Each line below from the one containing "How do I perform: Tap the COMPLETED" through the one containing "Given: Click the lightbulb icon beside 小贴士" should be output exactly as it stands, and no other line should appear.

## AVAILABLE DATA
Start of Block
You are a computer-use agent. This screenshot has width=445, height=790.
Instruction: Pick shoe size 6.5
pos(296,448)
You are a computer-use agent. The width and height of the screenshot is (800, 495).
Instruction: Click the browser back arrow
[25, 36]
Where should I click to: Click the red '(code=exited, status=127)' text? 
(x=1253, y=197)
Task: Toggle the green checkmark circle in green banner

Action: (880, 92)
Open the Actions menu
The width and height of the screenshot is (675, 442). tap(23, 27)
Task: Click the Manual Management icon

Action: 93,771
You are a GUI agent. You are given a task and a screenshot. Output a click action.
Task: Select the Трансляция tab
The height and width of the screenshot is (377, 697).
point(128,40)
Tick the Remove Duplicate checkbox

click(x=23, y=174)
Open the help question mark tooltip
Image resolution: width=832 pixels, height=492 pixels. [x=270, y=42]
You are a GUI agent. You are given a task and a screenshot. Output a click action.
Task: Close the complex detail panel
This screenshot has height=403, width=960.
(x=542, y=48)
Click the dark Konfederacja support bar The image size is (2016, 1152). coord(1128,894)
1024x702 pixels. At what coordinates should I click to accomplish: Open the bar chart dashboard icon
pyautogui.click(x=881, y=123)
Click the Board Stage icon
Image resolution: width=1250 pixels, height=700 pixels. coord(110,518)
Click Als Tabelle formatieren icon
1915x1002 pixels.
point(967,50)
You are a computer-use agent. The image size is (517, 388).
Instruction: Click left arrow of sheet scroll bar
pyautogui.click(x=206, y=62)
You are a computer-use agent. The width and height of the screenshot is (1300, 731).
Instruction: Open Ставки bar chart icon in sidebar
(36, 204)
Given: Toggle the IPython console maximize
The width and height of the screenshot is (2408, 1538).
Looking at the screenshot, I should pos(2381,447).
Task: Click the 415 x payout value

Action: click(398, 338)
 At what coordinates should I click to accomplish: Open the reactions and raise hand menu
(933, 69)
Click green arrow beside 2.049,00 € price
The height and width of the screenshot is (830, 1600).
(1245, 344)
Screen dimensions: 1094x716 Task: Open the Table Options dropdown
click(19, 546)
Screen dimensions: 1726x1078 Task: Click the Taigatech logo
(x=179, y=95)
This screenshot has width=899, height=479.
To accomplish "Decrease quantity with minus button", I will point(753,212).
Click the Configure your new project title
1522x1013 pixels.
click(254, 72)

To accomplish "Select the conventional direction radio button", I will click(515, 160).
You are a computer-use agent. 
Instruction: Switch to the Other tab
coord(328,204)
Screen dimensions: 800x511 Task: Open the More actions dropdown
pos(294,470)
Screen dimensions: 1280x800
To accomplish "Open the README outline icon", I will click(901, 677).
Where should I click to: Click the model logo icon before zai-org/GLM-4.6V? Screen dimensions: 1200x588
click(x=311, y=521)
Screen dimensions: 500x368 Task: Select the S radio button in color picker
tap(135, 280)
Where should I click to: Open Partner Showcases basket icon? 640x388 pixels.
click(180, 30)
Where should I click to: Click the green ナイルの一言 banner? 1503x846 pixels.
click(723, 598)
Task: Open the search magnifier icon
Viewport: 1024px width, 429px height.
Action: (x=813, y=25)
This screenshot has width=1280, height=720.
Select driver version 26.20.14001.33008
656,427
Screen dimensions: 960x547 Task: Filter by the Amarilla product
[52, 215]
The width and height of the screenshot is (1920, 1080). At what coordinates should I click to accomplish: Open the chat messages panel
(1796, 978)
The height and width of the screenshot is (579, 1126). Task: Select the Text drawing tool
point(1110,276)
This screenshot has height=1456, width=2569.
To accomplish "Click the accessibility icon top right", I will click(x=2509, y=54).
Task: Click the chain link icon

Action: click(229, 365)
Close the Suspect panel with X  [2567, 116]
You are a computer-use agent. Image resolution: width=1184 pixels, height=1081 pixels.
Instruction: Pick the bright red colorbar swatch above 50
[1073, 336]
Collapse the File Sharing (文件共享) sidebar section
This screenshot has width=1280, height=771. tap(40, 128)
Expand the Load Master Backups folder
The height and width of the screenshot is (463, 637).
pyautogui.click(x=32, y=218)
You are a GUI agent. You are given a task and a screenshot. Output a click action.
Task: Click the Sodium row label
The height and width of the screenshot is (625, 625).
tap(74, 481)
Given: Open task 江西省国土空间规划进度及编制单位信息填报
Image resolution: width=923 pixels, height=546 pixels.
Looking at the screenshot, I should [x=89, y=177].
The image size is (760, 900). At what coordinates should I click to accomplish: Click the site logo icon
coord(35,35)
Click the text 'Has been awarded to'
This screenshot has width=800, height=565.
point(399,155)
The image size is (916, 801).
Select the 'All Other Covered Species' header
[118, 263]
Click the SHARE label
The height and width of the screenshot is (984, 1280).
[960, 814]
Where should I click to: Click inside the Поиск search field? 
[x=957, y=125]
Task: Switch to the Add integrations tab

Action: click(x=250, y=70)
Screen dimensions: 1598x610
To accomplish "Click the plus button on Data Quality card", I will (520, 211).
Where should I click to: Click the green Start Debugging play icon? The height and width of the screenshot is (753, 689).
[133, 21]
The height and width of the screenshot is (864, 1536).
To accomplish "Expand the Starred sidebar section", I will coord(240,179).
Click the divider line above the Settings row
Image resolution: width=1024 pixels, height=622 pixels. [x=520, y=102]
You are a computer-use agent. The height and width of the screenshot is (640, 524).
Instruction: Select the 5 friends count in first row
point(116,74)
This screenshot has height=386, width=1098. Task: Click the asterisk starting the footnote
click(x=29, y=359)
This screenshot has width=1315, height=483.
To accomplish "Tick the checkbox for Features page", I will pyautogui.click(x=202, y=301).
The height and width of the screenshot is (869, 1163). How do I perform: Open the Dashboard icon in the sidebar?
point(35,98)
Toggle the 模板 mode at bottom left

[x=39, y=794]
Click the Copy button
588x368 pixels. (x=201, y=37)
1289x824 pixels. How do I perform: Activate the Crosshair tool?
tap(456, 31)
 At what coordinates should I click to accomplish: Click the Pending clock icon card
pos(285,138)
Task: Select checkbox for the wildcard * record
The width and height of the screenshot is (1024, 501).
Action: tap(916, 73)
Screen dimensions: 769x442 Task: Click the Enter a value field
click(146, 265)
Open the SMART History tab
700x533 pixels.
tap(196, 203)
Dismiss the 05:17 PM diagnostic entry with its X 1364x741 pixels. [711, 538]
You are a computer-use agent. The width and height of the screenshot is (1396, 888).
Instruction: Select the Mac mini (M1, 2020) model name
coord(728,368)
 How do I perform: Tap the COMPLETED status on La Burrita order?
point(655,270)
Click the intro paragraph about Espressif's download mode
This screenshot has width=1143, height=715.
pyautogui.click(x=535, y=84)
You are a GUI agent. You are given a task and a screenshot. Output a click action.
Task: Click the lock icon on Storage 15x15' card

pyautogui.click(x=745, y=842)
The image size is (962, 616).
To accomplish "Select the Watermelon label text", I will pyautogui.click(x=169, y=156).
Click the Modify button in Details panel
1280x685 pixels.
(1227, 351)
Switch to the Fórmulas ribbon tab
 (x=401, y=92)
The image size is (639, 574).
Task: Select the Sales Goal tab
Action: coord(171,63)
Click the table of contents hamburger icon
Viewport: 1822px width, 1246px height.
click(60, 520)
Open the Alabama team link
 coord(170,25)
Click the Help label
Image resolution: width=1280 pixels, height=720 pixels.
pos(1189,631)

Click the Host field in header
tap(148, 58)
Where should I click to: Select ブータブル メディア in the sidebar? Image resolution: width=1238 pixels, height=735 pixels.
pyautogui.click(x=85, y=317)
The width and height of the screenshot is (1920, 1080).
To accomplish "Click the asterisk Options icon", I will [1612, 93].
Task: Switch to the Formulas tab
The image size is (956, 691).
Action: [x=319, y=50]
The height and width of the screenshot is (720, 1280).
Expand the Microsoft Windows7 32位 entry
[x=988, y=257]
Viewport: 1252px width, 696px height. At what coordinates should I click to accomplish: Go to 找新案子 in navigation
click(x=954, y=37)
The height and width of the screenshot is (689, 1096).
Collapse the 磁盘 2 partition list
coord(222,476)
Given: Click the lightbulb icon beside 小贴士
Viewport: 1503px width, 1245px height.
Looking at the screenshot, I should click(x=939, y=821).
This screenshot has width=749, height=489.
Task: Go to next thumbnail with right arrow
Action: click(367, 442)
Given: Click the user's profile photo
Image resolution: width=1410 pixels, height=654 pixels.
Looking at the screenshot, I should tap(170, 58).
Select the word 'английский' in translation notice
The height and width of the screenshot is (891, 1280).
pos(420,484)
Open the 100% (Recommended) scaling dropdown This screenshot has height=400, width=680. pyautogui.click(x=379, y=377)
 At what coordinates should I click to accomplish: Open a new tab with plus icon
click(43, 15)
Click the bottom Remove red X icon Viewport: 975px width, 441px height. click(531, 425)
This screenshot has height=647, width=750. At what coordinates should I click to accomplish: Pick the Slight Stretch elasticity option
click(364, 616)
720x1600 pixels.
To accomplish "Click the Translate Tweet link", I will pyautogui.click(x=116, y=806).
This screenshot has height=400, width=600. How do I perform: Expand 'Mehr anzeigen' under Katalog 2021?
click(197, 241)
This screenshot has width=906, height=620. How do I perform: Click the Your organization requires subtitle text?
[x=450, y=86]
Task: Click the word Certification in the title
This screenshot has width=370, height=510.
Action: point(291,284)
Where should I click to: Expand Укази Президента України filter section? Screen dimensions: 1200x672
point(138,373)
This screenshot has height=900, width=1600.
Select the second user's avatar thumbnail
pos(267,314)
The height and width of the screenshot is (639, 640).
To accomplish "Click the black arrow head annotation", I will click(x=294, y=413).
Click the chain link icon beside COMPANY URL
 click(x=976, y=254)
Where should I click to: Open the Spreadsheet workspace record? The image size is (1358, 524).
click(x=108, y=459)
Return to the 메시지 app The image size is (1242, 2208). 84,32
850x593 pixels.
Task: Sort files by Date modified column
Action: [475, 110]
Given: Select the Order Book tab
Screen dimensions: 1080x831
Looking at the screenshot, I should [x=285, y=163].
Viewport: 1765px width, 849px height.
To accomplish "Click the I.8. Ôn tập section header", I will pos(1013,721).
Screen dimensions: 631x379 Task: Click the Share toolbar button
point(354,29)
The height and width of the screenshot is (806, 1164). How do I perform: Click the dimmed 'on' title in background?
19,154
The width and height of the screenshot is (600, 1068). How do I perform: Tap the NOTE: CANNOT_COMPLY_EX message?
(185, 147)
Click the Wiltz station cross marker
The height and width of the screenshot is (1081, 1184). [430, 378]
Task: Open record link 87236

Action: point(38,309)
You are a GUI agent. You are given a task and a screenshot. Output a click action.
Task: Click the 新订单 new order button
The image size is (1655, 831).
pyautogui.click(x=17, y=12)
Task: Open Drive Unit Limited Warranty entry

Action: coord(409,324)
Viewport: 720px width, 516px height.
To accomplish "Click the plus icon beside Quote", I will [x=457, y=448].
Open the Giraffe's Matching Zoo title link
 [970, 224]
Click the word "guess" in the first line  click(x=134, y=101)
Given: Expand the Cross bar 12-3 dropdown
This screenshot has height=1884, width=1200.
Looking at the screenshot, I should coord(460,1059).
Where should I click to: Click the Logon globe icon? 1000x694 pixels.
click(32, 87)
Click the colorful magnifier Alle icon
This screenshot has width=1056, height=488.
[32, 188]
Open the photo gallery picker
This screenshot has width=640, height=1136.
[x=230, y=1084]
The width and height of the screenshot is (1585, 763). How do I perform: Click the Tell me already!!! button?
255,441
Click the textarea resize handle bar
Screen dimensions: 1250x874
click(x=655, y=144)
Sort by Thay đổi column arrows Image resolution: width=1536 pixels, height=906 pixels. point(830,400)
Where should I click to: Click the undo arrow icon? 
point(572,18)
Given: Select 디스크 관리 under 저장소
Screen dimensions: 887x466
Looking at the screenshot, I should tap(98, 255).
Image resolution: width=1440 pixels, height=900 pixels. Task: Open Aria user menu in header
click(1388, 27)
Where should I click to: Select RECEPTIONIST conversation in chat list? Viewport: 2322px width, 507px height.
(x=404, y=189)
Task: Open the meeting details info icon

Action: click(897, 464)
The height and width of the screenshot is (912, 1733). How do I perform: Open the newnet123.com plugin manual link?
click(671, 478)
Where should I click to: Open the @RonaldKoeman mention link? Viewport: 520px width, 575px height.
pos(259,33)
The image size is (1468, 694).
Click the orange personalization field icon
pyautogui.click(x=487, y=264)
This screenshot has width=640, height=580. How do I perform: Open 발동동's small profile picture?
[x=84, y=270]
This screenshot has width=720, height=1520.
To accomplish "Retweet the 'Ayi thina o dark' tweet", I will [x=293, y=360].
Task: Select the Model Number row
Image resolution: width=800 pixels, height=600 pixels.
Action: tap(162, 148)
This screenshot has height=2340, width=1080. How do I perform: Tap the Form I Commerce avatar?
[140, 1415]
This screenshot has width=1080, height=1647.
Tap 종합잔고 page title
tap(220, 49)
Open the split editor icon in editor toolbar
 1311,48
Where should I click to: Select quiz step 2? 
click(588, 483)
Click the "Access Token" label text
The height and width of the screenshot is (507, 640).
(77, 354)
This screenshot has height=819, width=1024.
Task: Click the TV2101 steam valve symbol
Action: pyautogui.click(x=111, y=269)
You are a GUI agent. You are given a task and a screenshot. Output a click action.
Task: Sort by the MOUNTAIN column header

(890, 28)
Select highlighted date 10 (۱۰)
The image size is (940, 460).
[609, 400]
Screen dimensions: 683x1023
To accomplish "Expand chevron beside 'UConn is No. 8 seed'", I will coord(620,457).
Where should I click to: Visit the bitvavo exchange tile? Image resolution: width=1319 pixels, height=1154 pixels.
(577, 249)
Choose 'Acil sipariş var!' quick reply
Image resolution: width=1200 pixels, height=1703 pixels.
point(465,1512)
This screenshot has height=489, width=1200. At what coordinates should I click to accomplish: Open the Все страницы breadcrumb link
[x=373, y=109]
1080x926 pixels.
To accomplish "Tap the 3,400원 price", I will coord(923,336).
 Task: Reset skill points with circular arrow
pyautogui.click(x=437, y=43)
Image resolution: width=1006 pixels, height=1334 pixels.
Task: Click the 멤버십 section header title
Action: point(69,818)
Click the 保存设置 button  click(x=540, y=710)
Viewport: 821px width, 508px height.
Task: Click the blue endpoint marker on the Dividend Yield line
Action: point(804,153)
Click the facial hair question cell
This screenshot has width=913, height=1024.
End of Block
## RESULT
 How do I perform: Tap the COMPLETED status on La Burrita order?
point(655,270)
Click the intro paragraph about Espressif's download mode
This screenshot has width=1143, height=715.
pyautogui.click(x=535, y=84)
You are a GUI agent. You are given a task and a screenshot. Output a click action.
Task: Click the lock icon on Storage 15x15' card

pyautogui.click(x=745, y=842)
The image size is (962, 616).
To accomplish "Select the Watermelon label text", I will pyautogui.click(x=169, y=156).
Click the Modify button in Details panel
1280x685 pixels.
(1227, 351)
Switch to the Fórmulas ribbon tab
 (x=401, y=92)
The image size is (639, 574).
Task: Select the Sales Goal tab
Action: coord(171,63)
Click the table of contents hamburger icon
Viewport: 1822px width, 1246px height.
click(60, 520)
Open the Alabama team link
 coord(170,25)
Click the Help label
Image resolution: width=1280 pixels, height=720 pixels.
pos(1189,631)

Click the Host field in header
tap(148, 58)
Where should I click to: Select ブータブル メディア in the sidebar? Image resolution: width=1238 pixels, height=735 pixels.
pyautogui.click(x=85, y=317)
The width and height of the screenshot is (1920, 1080).
To accomplish "Click the asterisk Options icon", I will [1612, 93].
Task: Switch to the Formulas tab
The image size is (956, 691).
Action: [x=319, y=50]
The height and width of the screenshot is (720, 1280).
Expand the Microsoft Windows7 32位 entry
[x=988, y=257]
Viewport: 1252px width, 696px height. At what coordinates should I click to accomplish: Go to 找新案子 in navigation
click(x=954, y=37)
The height and width of the screenshot is (689, 1096).
Collapse the 磁盘 2 partition list
coord(222,476)
Given: Click the lightbulb icon beside 小贴士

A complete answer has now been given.